== Textauszug ==
-=-=-
Historischer Roman zwischen Haifischinsel und Betschuanaland
The Scattering – wörtlich: die Zerstreruung – schildert tragische Einzelschicksale von Herero-Frauen und Männern, die nach den Gefechten am Waterberg, August 1904, den Abzug und Fluchtweg in die Omaheke antreten. Die wenigsten erreichen das britische Betschuanaland. Die Autorin, Lauri Kubuitsile, hat für diesen Band 2017 auf der jährlichen internationalen Sharjah-Buchmesse in den Vereinigten Arabischen Emiraten den Anerkennungspreis für internationale Fiktion erhalten. Lauri Kuibitsile wurde in Baltimore, Maryland, USA geboren und lebt seit 1989 in Botswana, wo sie mit einem Landesbürger verheiratet ist.
Die Handlung des Schicksalsromans wickelt sich im historischen Rahmen zwischen ca 1899 und 1908 in Deutsch-Südwestafrika, in Südafrika und schließlich in Britisch Betschuanaland ab. Der Deutsch-Herero-Krieg 1904 und der Anglo-Burenkrieg bilden zunächst die Kulisse des zweiteiligen Handlungsstrangs. Die Gefangenschaft der jungen Burenfrau Riette im britischen Konzentrationslager sowie die Gefangenschaft der jungen Hererofrau Tjipuka auf der Haifischinsel von Lüderitzbucht bilden über längere Romanstrecken den Rahmen der Hauptpersonen, die sich zu dem Zeitpunkt noch nicht kennen. Sie überleben unter extremen Verhältnissen stark angeschlagen die Kriege, bewältigen gelungene und misslungene Fluchtwege. Beide willensstarke Frauen benutzen opportunistisch inmitten des tödlichen Lagerelends die Hilfe von jeweils einem untypisch human gesinnten Feind und Gegner (ein Engländer, ein Deutsche), dazu mit amourösem Anklang, den die Autorin detailliert zu schildern weiß.
-=-=-
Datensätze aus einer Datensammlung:
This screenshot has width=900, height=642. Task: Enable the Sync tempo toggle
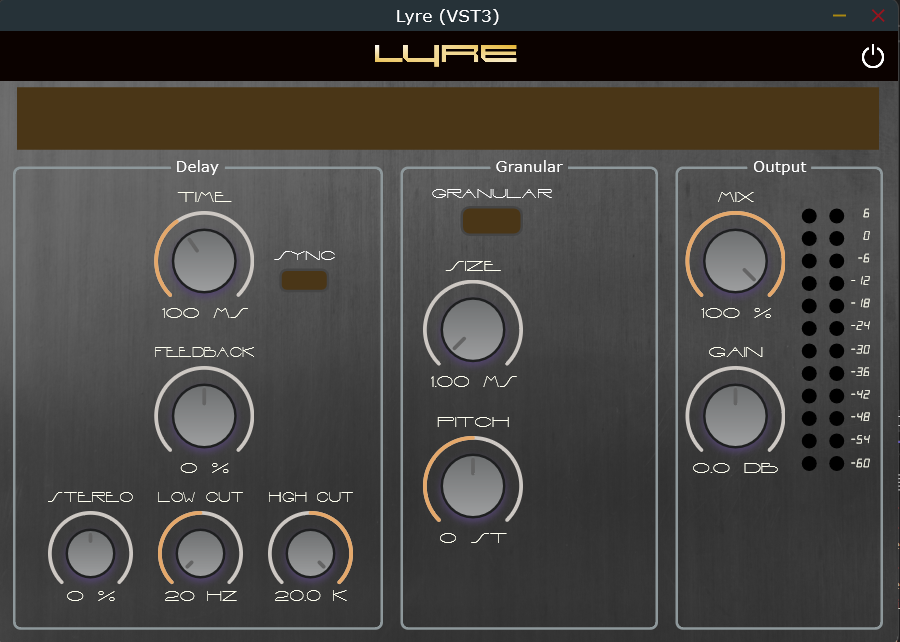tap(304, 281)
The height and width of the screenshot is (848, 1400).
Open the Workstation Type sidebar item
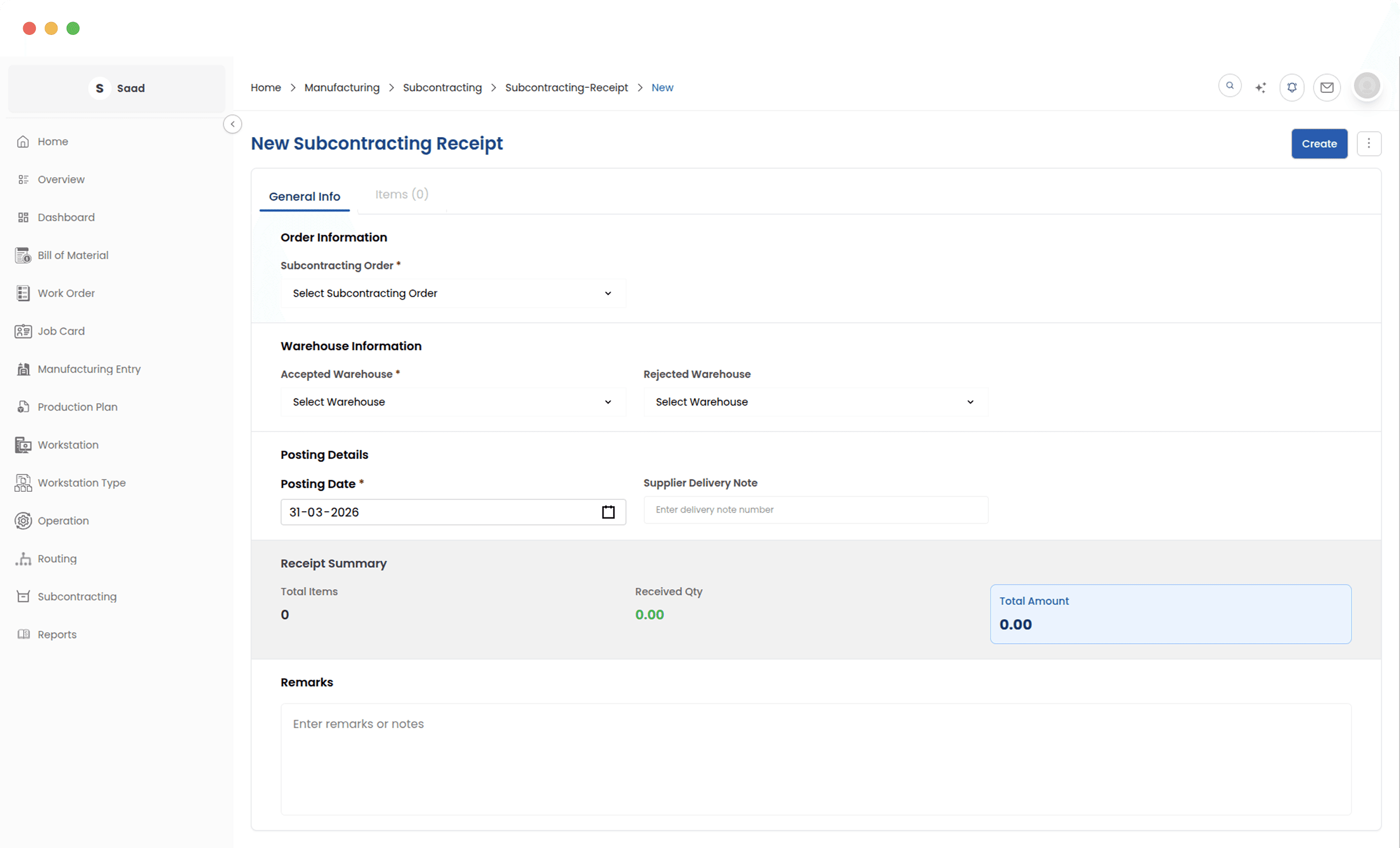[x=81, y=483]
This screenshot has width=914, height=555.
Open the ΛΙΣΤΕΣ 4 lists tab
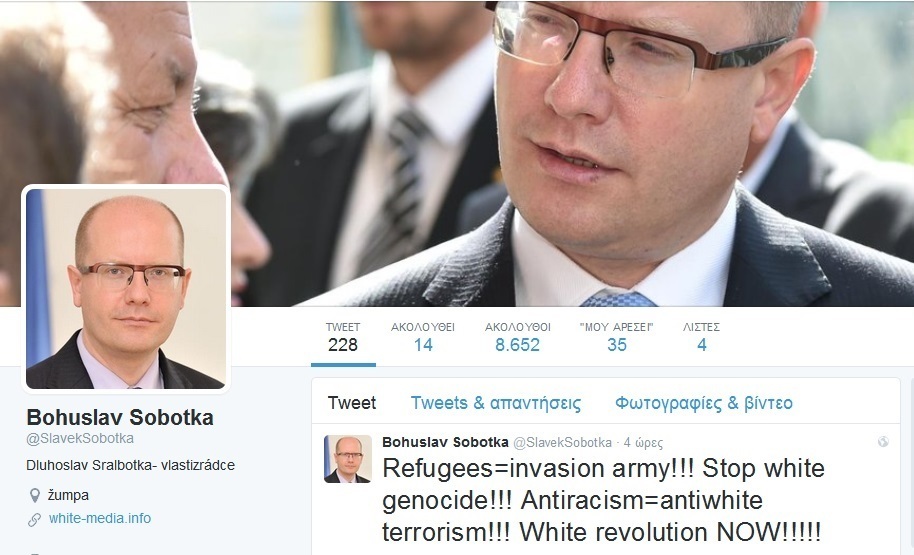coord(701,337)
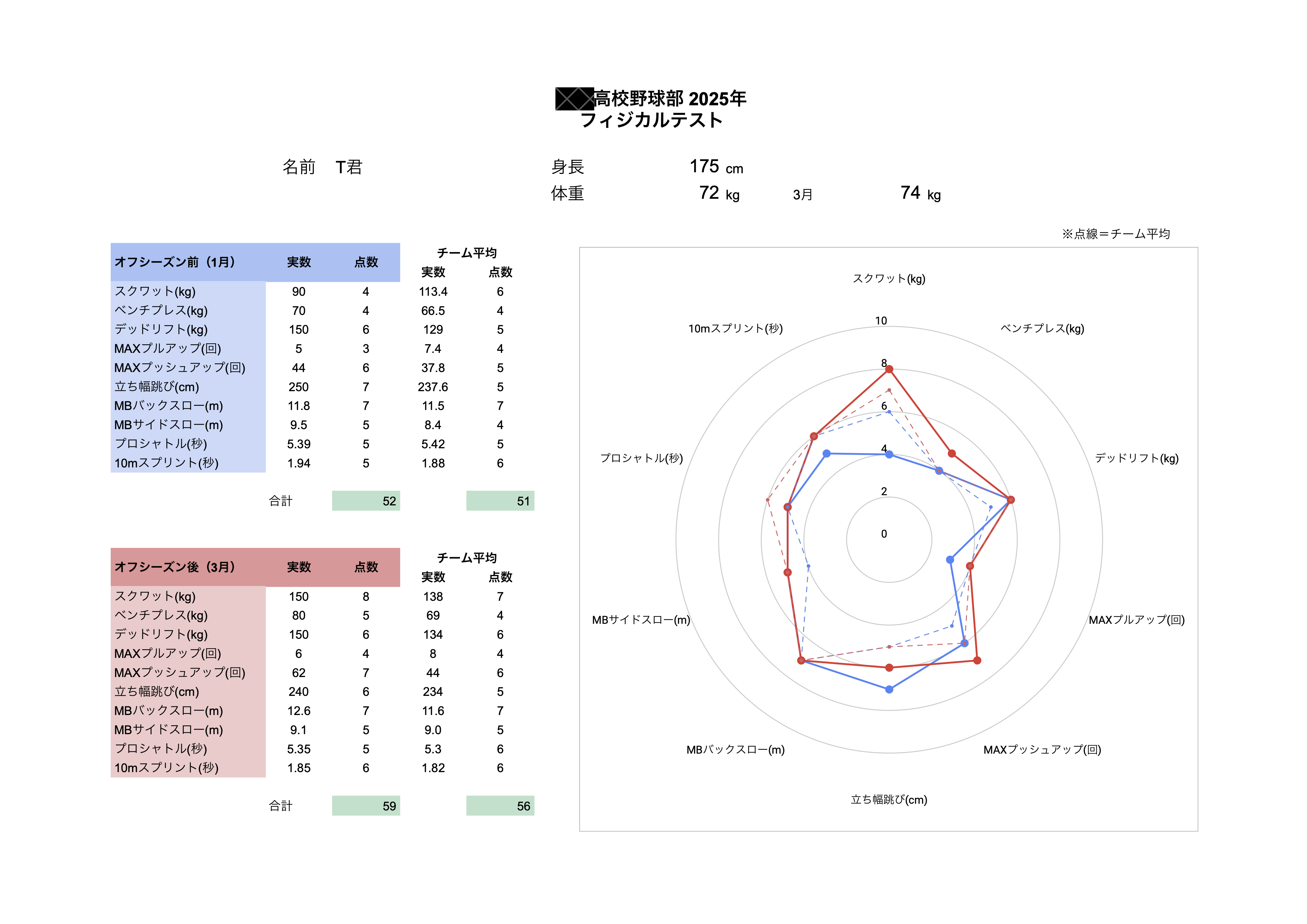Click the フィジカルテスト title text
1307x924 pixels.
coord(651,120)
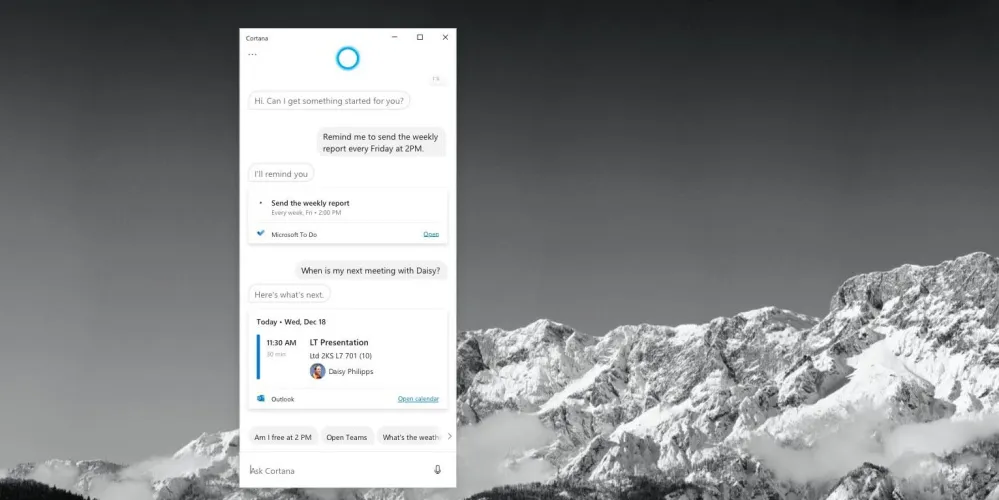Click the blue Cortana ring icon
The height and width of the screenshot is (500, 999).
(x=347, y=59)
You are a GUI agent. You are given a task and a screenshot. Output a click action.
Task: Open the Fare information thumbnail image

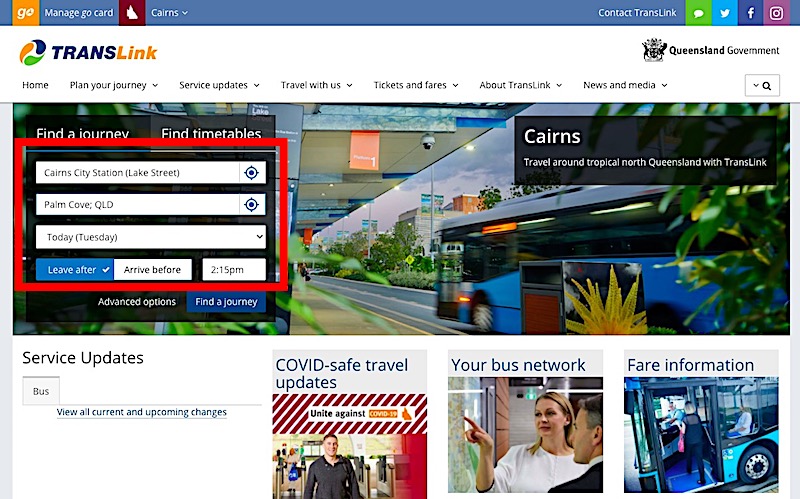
-=-=-
== Zu erledigende Aufgaben ==
A – Seit welchem Jahr lebt die Autorin laut der Buchbesprechung in Botswana?
B – Führen Sie die Buchbesprechung zum Roman The Scattering im Anschluss an ihren letzten Satz weiter.
Das Material stammt aus einer anderen Quelle als die Buchbesprechung.

== Erwartete Ergebnisse ==
A – Seit 1989.

B –
Kubuitsiles international prämiertes Romantalent wirkt bei der Lektüre von „The Scattering“ überzeugend, vor allem in den nuancierten und komplexen Dialogen und der Selbstbesinnung der Hauptfiguren sowie in der Schilderung, wie sich ihr Charakter, ihr Selbstbild durch Elend, Misshandlung, Entbehrung und Verfolgung wandeln. Die Veränderung läuft nicht immer zum Besseren. Die Autorin steigert gekonnt auch durch wiederkehrende Motive im Handlungsverlauf die Spannung auf das Ende des Romans hin.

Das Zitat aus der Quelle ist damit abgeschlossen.